I suppose everything is important. There are drop-in replacements for the 349 that sound very good, and I could easily live with the MUCH cheaper alternative. However, the 349, as used in my amp, is run very gently and will last a very long time so I don't worry about using it up I have spares). The input/driver tube for my amp is the 348 tube which is also a very expensive tube. It too is better than its drop in replacements, but that drop in replacement is very close in sound and is extremely low in cost. It is almost impossible to find 348s being sold. The last pair of supposedly NOS tubes I saw sold for $2,000 each (I need four), and some crazy person was selling dead 348s to Western Electric collectors for $1,600 each. The drop in replacement sells for around $8 a tube. These days I run the $8 tube in my amp and in my linestage which also uses the 348. My linestage also runs 310a and 310b tubes, and these are becoming pricey too.
How much one is wiling to pay to run the very best tubes for a particular amp is a matter of personal priorities and finances. I know people with magnificent clones or rebuilds of Western Electric 124 amps that run 6L6 tubes in the amp because the better sounding 350B tube is too expensive, in their judgment. I can understand that choice as the 6L6 in these amps do sound pretty good.

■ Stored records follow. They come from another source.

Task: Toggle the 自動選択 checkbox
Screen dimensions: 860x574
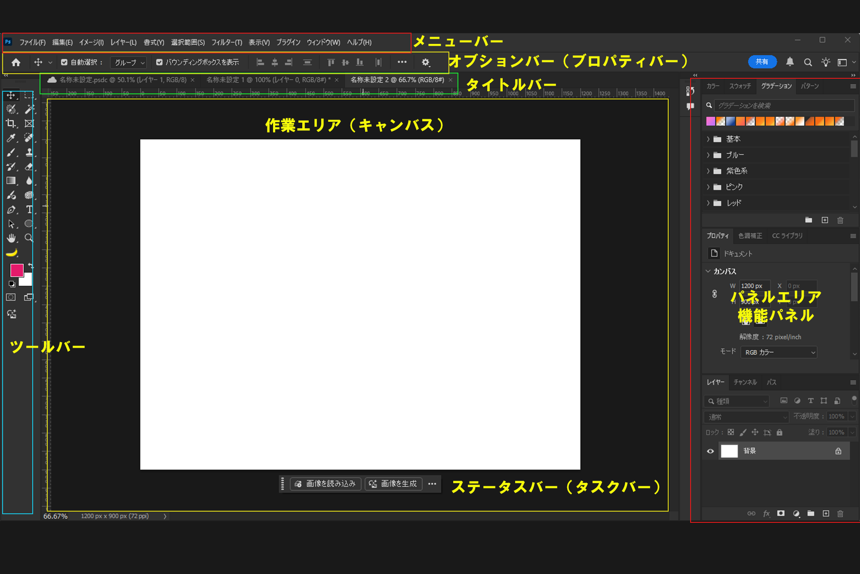Action: click(x=64, y=62)
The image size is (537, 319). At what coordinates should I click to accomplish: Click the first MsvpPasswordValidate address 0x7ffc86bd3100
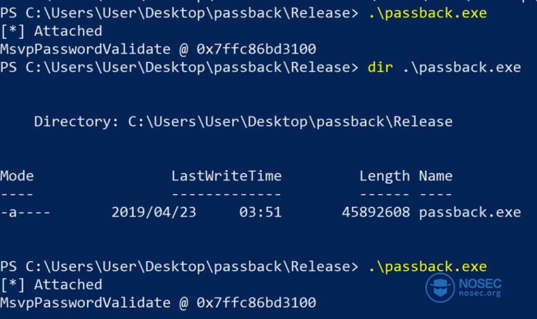pyautogui.click(x=256, y=50)
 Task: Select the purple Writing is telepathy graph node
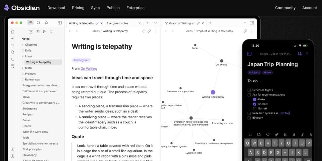213,92
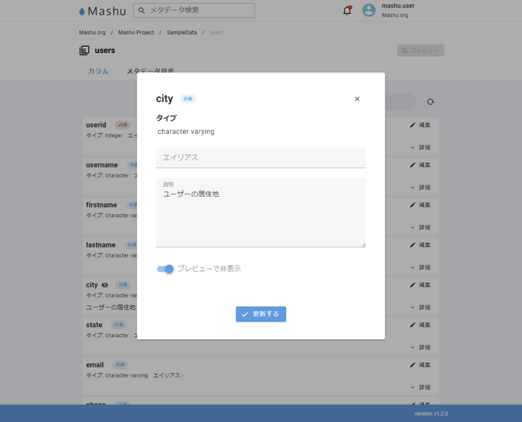Viewport: 522px width, 422px height.
Task: Open the user account avatar icon
Action: pos(369,10)
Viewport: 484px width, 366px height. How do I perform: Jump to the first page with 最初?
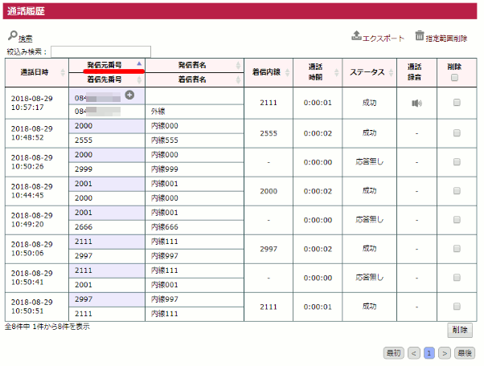click(x=394, y=352)
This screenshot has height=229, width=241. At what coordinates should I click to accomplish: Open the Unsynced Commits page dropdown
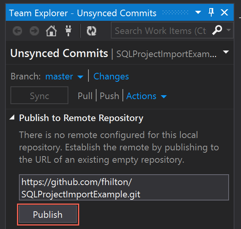point(226,52)
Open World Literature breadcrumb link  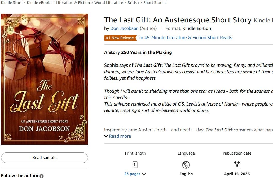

For my personal taste, I will take a 124 amp (pushpull, two output tubes per channel) running either 6L6 or 350B over all of the 300B SET and parallel SET amps I've heard. My 349 amp is a clone of a Western Electric 133 amp and sounds very similar to a 124 amp. It has the same output transformers as 124 amps, but it also has input transformers that the 124 does not have, and it outputs a little bit less power.